**PAGE EXCERPT:**
-- START --

Enterprise VLAN Segmentation Migration

Where It Started

When the homelab was first built, everything lived on one flat private subnet. That's fine when you're getting started — one switch, one subnet, one gateway. But at some point the lab had grown to 22 VMs and LXC containers plus physical switches, NAS units, APs, and OOB management cards all on the same network. A guest device on the WiFi could technically reach the Proxmox management API. The Minecraft game server was on the same broadcast domain as the Wazuh SIEM and the Synology NAS. None of that is acceptable in a network that's supposed to model enterprise security practices.

The plan: redesign the network around 10 VLANs, each with a purpose, each enforced at the OPNsense firewall with explicit rules. The addressing scheme uses a consistent private pattern for gateways, static infrastructure, service reservations, DHCP clients, and spare capacity. The exact subnet values stay private, but the operational goal was predictable addressing with clear firewall boundaries.

The VLAN Design

The 10-VLAN production layout, each with a specific security posture:

The key security decisions built into the design:

• VLAN 2 (Game Servers) — internet yes, internal blocked. Pelican Panel needed to reach Pelican Wings on the same VLAN, but nothing in VLAN 2 should reach storage, SIEM, or Proxmox.
• VLAN 3 (Servers) — Wazuh receives syslog and agent traffic from all other VLANs. Every VLAN has scoped rules allowing outbound monitoring traffic to Wazuh. VLAN 3 itself can't reach other VLANs beyond what's needed.
• VLAN 4 (Testing) — fully isolated sandbox. Lab VMs and Kali instances get internet access but are hard-blocked from all production VLANs.
• VLAN 5 (IoT) — internet only, RFC1918 blocked. Smart home devices and cameras cannot reach any infrastructure VLAN under any circumstance.

-- END --

**EXERCISE OBJECTIVE:**
Retype the VLAN segmentation write-up above in full, word for word.

**Screen grounding examples:**

-- START --

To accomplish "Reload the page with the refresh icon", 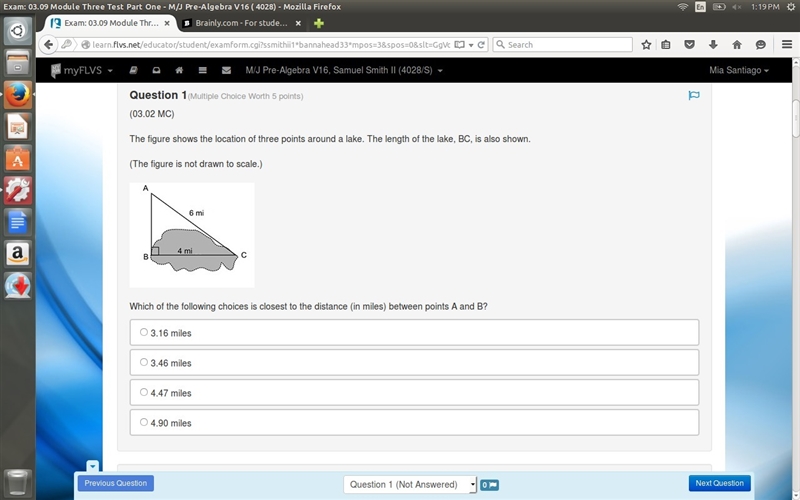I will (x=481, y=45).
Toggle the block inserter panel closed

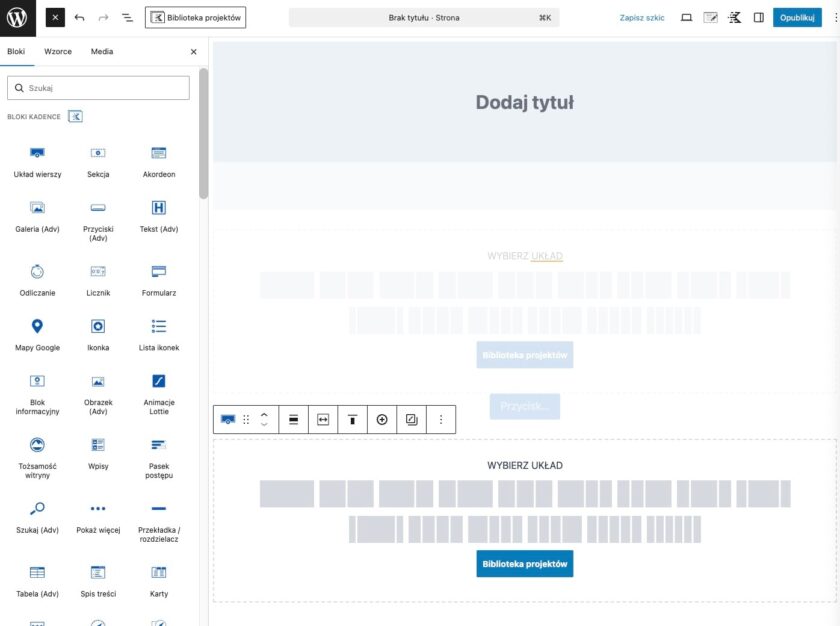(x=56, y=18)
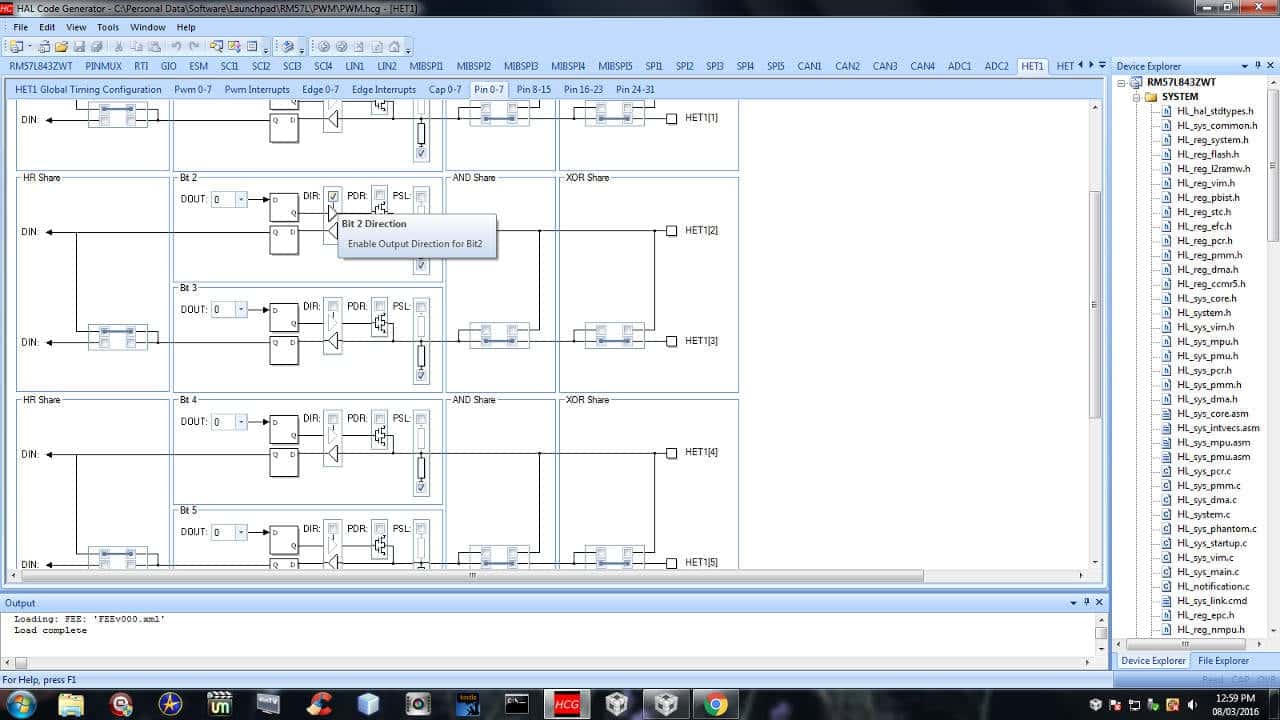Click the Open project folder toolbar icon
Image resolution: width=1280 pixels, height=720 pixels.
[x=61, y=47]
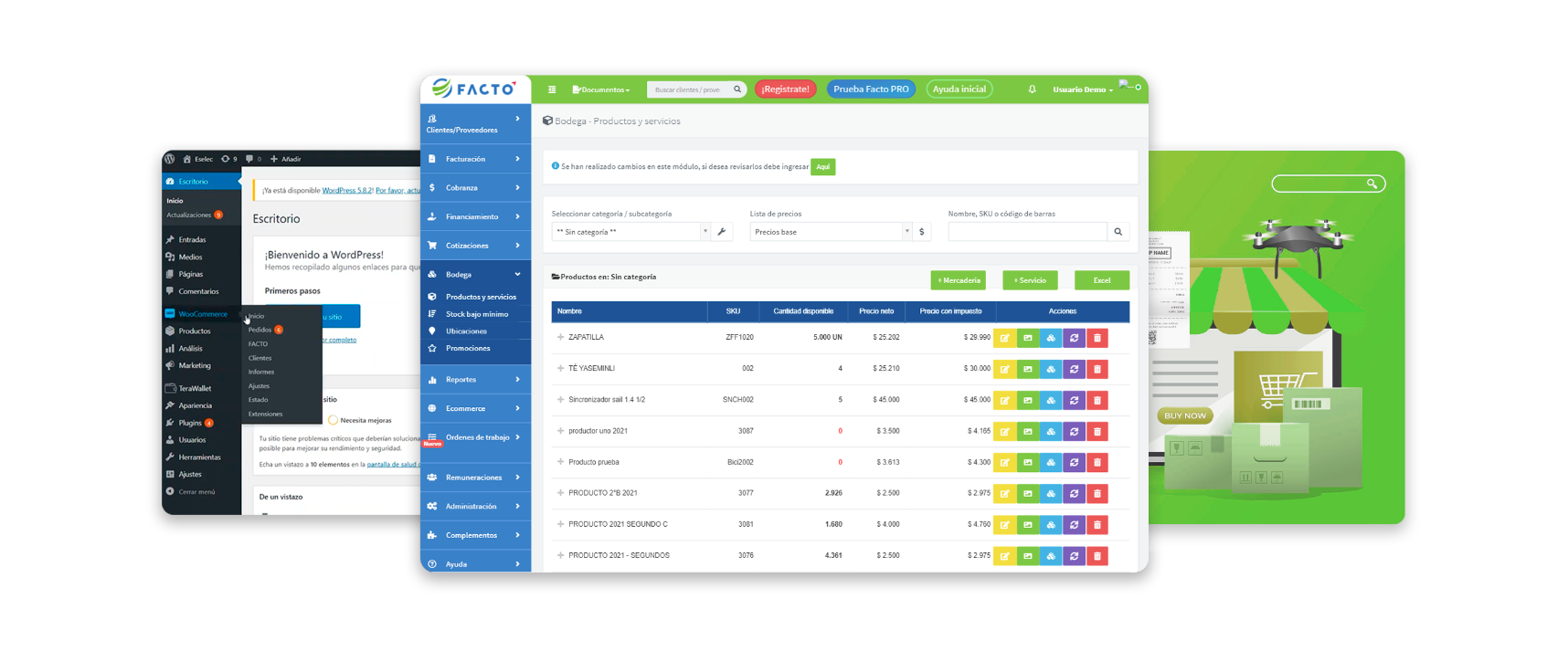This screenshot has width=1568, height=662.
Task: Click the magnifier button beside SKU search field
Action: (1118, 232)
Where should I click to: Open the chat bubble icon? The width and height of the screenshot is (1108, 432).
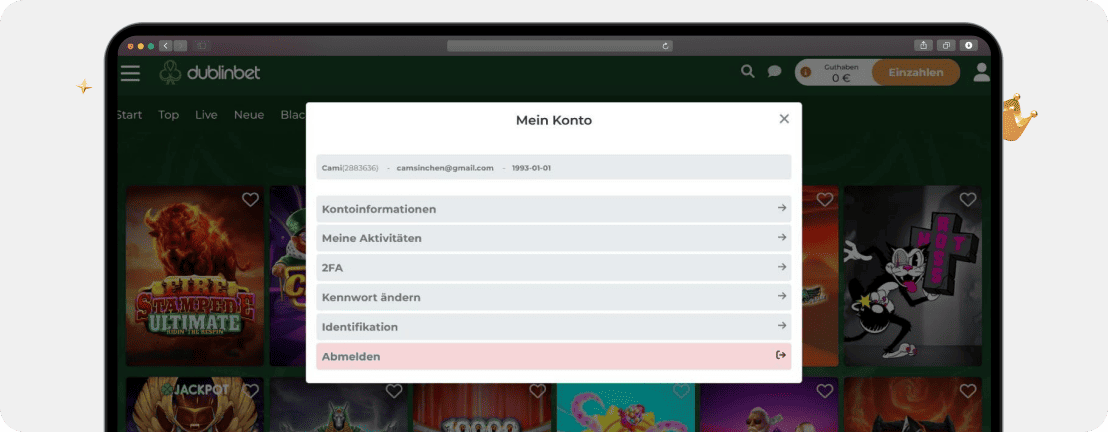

-- END --

**SOLUTION:**
Enterprise VLAN Segmentation Migration

Where It Started

When the homelab was first built, everything lived on one flat private subnet. That's fine when you're getting started — one switch, one subnet, one gateway. But at some point the lab had grown to 22 VMs and LXC containers plus physical switches, NAS units, APs, and OOB management cards all on the same network. A guest device on the WiFi could technically reach the Proxmox management API. The Minecraft game server was on the same broadcast domain as the Wazuh SIEM and the Synology NAS. None of that is acceptable in a network that's supposed to model enterprise security practices.

The plan: redesign the network around 10 VLANs, each with a purpose, each enforced at the OPNsense firewall with explicit rules. The addressing scheme uses a consistent private pattern for gateways, static infrastructure, service reservations, DHCP clients, and spare capacity. The exact subnet values stay private, but the operational goal was predictable addressing with clear firewall boundaries.

The VLAN Design

The 10-VLAN production layout, each with a specific security posture:

The key security decisions built into the design:

• VLAN 2 (Game Servers) — internet yes, internal blocked. Pelican Panel needed to reach Pelican Wings on the same VLAN, but nothing in VLAN 2 should reach storage, SIEM, or Proxmox.
• VLAN 3 (Servers) — Wazuh receives syslog and agent traffic from all other VLANs. Every VLAN has scoped rules allowing outbound monitoring traffic to Wazuh. VLAN 3 itself can't reach other VLANs beyond what's needed.
• VLAN 4 (Testing) — fully isolated sandbox. Lab VMs and Kali instances get internet access but are hard-blocked from all production VLANs.
• VLAN 5 (IoT) — internet only, RFC1918 blocked. Smart home devices and cameras cannot reach any infrastructure VLAN under any circumstance.